Note that Effect has no Alt instance right now (and therefore no Plus or Alternative either), whereas Aff does have all of those instances.

I think it would be good to decide whether we want to keep this law and say that the problem lies with Aff's instance, or condone the Aff instance by dropping the distributivity law from the Alternative class.

It would be useful to see a concrete example of a case where the distributivity law is useful for ensuring that something behaves sensibly, because I'm not aware of any (and I think Aff's instance is used quite widely in practice, and I'm not aware of this having had any real consequences).

If we did drop the Alternative distributivity law, we'd be left with just the annihilation law, empty <*> f = empty. I think this makes sense as a class: I'd argue it gives you exactly what you need to write a sensible version of guard, since the annihilation law ensures that subsequent effects after a failed guard are nullified, and you need pure from Applicative and empty from Plus (see also #62).

[garyb]

I'd be fine with either solution, but I think dropping the law is perhaps slightly better. As you noted the class still has a sensible with just the annihilation law. I don't actually know why we made it distributive. Almost certainly I read it somewhere else and copied it without thinking of or understanding the implications carefully enough.

[hdgarrood]

I think the distributivity law does make sense - since Alternative brings together two different hierarchies, it makes sense to require that they interact in some particular way.

I suppose we also could do what Haskell's semigroupoids does, and say that Alternative instances should satisfy either left distribution or "left catch":

Ideally, an instance of Alt also satisfies the "left distribution" law of MonadPlus with respect to <.>:

<.> right-distributes over <!>: (a <!> b) <.> c = (a <.> c) <!> (b <.> c)

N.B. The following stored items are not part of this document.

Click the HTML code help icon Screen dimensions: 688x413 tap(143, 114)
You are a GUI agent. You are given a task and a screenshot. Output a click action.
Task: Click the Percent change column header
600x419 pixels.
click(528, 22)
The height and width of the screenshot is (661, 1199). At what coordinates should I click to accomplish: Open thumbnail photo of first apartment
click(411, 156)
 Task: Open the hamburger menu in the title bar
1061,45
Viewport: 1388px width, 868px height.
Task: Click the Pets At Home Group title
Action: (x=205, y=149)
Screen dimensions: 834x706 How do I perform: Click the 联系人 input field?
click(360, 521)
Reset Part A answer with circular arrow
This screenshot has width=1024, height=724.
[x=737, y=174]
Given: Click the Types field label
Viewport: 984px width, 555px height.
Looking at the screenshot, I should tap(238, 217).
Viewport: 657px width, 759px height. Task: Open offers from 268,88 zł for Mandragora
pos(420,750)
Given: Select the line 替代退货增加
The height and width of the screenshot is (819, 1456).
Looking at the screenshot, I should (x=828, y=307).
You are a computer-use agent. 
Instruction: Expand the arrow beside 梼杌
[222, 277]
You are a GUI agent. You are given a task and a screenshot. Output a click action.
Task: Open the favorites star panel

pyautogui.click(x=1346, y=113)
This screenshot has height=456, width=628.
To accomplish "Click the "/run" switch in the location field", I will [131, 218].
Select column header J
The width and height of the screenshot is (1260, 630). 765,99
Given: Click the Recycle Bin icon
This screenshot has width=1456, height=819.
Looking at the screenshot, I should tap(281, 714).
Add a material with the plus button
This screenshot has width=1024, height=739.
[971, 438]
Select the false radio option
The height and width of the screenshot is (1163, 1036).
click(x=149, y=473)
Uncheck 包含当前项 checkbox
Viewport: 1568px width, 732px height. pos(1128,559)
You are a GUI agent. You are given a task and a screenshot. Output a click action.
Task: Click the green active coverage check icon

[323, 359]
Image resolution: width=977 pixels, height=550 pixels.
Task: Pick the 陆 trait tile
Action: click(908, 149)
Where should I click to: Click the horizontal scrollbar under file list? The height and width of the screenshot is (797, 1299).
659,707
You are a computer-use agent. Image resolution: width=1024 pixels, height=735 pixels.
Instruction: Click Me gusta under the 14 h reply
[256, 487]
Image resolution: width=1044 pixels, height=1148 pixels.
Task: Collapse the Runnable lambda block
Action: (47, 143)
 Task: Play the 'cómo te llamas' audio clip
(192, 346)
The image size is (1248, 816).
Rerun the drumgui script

But Maybe, IO, Either a, ErrorT e m, and STM satisfy the alternative "left catch" law instead:

pure a <!> b = pure a

There is a fair bit of consideration in #6 (comment) and https://stackoverflow.com/questions/13080606/confused-by-the-meaning-of-the-alternative-type-class-and-its-relationship-to/13081604#13081604 (which is linked by that comment in #6) but it seems like the "left catch" issue was overlooked.

[hdgarrood]

Actually no, I think the "left catch" issue was considered in #6:

This makes one ask, where does MonadOr fit into the picture? Well, I don't think it belongs in this part of the hierarchy. It seems like it has a purpose, but it's not for combining monoidal semantics with functorial strucures.

So it seems like the approach proposed there is to include the distribution law strictly, and declare that "left catch" instances should not be part of the hierarchy, and including instances for Maybe and Either was where we went wrong.

[hdgarrood]

Actually I think the Maybe instance is fine either way; it appears to satisfy both left catch and left distribution. https://try.purescript.org/?gist=2aeecbc58d3c8f686c3a02d7f9c83d24

[hdgarrood]

My gut feeling is that “left catch” instances are more useful in practice. For example, we just merged #58 which talks about how Alt instances often behave in a left catch-y way. Also, I think Data.Maybe.optional :: forall f a. Alt f => Applicative f => f a -> f (Maybe a) doesn’t make much sense without left catch. For f ~ Array, the optional function makes no sense to me whatsoever.

[hdgarrood]

MaybeT is another example of a "left catch" instance which doesn't obey distributivity but is useful in practice; see purescript/purescript-transformers#116

[kl0tl]

Doesn’t the distributivity law of MonadPlus implies the distributivity law of Alternative since ap and <*> have to agree? Perhaps we could drop the distributivity law from Alternative but have another class with an Alternative superclass for types satisfying both laws and then strenghten MonadZero superclass (or MonadPlus superclass if we remove MonadZero first)?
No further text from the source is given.